France’s wait for Tour win rumbles on with no prospect of victory in sight | William Fotheringham

5 hours ago 1

Age is not just about the policemen getting younger and trying to figure out how to operate an iPhone. It may also be when you are able to tell your children that you once saw an actual French cyclist wearing the actual yellow jersey of the Tour de France having actually just won la grande boucle.

It’s 39 years, 11 months and about three weeks since I watched a tired and slightly diminished-looking Bernard Hinault get out of a car in a backstreet in Lisieux – once the massive crowd pressing on the car doors had been moved on by the heavies – before pulling on that maillot jaune, getting wearily on to his bike, before spinning past, time after time in the late-evening sunlight in the town’s annual post-Tour critérium, an exhibition race which still takes place on the first Tuesday after the Tour.

If you had suggested, that mellow evening, to any of the crowd who lined the streets in the Norman town that, 40 years later, no Frenchman would have managed to succeed Hinault in winning the Tour, they would have laughed in your face and assumed you had over-indulged on the local cidre bouché.

Back then the French had won nine of the past 11 Tours and, while Hinault was heading for retirement, the obvious successor was waiting in the wings: Laurent Fignon, who had won the 1984 race in dominant style and was, 12 months on, getting over a tendon operation. Fast forward to this weekend in Lille when the Tour has its Grand Départ – on French soil, which is something of a departure – and no Frenchman will be named among the race favourites, as has been the case more often than not since I first reported on the Tour in 1990.
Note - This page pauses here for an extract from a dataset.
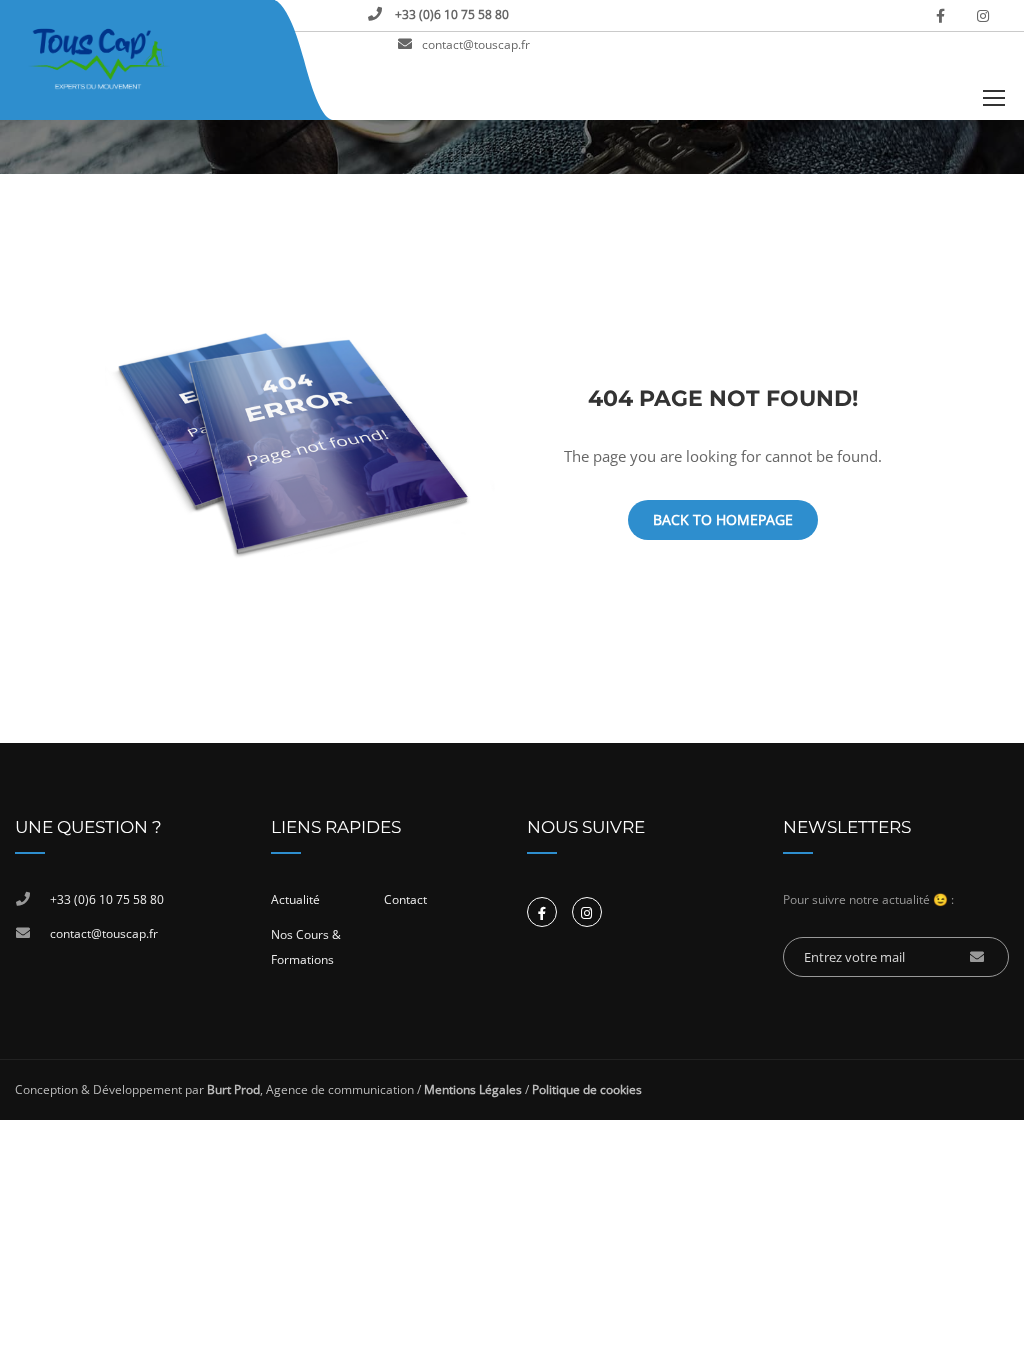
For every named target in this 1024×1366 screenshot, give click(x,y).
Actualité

The national soul-searching will go on, having kicked off in 1992 when Fignon was heading for retirement and it was also clear that the other “next Hinault” of the 80s, Jean-François Bernard, wasn’t going to win the Tour either.

Prospective French Tour winners have come and gone: from Richard Virenque and Christophe Moreau in the 90s to the most recent generation: Romain Bardet and Thibaut Pinot, both retired, and Warren Barguil, who is on the edge of retirement and starts this Tour for the Picnic PostNL team as a minder to a very young Scot, Oscar Onley.

There may be French stage wins this year, from Lenny Martinez, Romain Grégoire or Kévin Vauquelin perhaps, and at a pinch one of the trio might stretch to victory in the King of the Mountains jersey. If a Frenchman makes the top 10 overall it will be a surprise, and the pressure seems to have got to the last Frenchman to get near the podium – David Gaudu (fourth in 2022) – is in such poor form he won’t even make this year’s race.

 (left to right) Greg Lemond, Bernard Hinault and Sean Kelly.
On the final podium in 1985: (left to right) Greg Lemond, Bernard Hinault and Sean Kelly. Photograph: John Pierce Owner PhotoSport Int/Shutterstock

Hinault is as baffled as anyone by the drought, but that’s not new: he has been baffled by it since I first interviewed him in 1993. Interviewed this week by L’Équipe, he said he “wouldn’t have bet a centime on [going 40 years without a French Tour winner]”. He added: “It’s a terrible thing to say, but it can’t be avoided: there are no more big champions in France capable of winning the Tour. We don’t have a big machine, 1000cc, to make the difference – they are 750cc.”

The Badger’s last Tour, 1985, was midway through a key decade in cycling history when the sport went from being small scale and parochial to truly multinational. Since then, victory in the Tour has gone to Ireland, the USA, Australia, Great Britain, Colombia, Germany, Denmark and Slovenia. With hindsight, it now seems that for 40 years after the second world war the French dominated a far more parochial race; the sport then opened up leaving far less space for them.

Added to that, over the years, the base of the pyramid of amateur cyclists that will produce Tour winners has drastically reduced. Forty years ago, every hamlet in Brittany and Normandy had its bike racer and its bike race. The amateur calendar has been eviscerated and those races that remain are struggling for entries, while the bigger amateur teams are signing British cyclists in droves, presumably because local talent is hard to find.

Finding great Tour champions is a haphazard business. No one would have predicted two greats emerging from Slovenia simultaneously any more than they would have expected Sean Kelly and Stephen Roche or Bradley Wiggins, Chris Froome and Geraint Thomas to emerge at the same time. It’s a perfect storm for France: fewer potential champions to choose from and greater competition for those that emerge.

Looking for the next Hinault, all eyes are on an 18-year-old, Paul Seixas, who has made waves in his first year as a professional after winning the 2024 world junior time trial championship, and who is rightly considered too young for this year’s Tour. The history books are peppered with junior world champions from France who dropped into obscurity – anyone remember Johan Le Bon or Pierre-Henri Lecuisinier? – so it is wise to be circumspect. Seixas has clearly worked that out, as when asked what his ambitions were for the next five years, he just said: “I want to follow my path, to grow like every rider.” Like it or not, the eyes of a nation will be on him when, and if, he finally gets to the Tour.